As the SPS and the LEP tunnels cross the Franco-Swiss border, there are several experimental areas on the French side in
addition to the main site which is in Switzerland for legal purposes (although since 1965
it actually occupies land on both sides of the border).
There is also the Antiproton Decelerator (AD), which reduces the speed of antiprotons (which are created travelling at
nearly the speed of light) for research into antimatter.
CERN sites
The smaller accelerators are located on the main Meyrin site (also known as the West Area), which was originally built in
Switzerland alongside the French border but has since been extended to span the border. The French side is under Swiss
juristiction and so there is no obvious border within the site, apart from a line of marker stones. The only access to the site
from France is via a customs manned post which can only be used to for transferring equipment between the Meyrin site and other
CERN sites in France. This is in fact the only permitted route for such transfers. Under the CERN treaty, no taxes are payable
when such transfers are made. Personnel travelling between the sites without equipment must use the normal customs posts on the
border and enter or leave the Meyrin site via the entrance in Switzerland.
The SPS and LEP/LHC tunnels are located underground almost entirely outside the main site, and are mostly buried under French
farmland and invisible from the surface.
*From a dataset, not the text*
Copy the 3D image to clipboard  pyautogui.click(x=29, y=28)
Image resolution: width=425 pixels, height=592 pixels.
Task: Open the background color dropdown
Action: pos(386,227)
However they have surface sites at various points around them, either as the location of
buildings associated with experiments or other facilites needed to operate the colliders such as cryogenic plant and access
shafts. The experiments themselves are located at the same underground level as the tunnels at these sites.
All of these experimental sites are in France, although some of the ancillary cryogenic and access sites are in Switzerland.
The largest of the experimental sites is the Previssin site, also known as the North Area, which is the target station for
non-collider experiments on the SPS accelerator. Other sites are the ones which were used for the UA1, UA2 and the LEP experiments (the latter which will be used for LHC
experiments).
Outside of the LEP and LHC experiments, most are officially named and numbered after the site where they were located. For
example, NA32 was an experiment looking at the production of charmed particles and
located at the Previssin (North Area) site whilst WA22 used the BEBC bubble chamber at the Meyrin (West Area) site to examine neutrino interactions. The UA1 and UA2 experiments
were considered to be in the Underground Area, i.e. situated underground at sites on the SPS accelerator.
Computer Science and CERN
The World Wide Web began as a CERN project. On April 30, 1993 CERN announced that the World Wide Web
would be free to anyone.
Member States
The original CERN signatories were:
- Belgium,
- Denmark,
- Federal Republic of Germany,
- France,
- Greece,
- Italy,
- Norway,
- Sweden,
- Switzerland,
- The Netherlands,
- The United Kingdom,
- Yugoslavia.
Since then:
Bringing the current number of member countries to 20.
Footnote
- [1] According to Lew Kowarski, a former director of CERN, when the name was changed, and the acronym could have become the
awkward OERN, Heisenberg said "But the acronym can still be CERN even if the name is [in French]."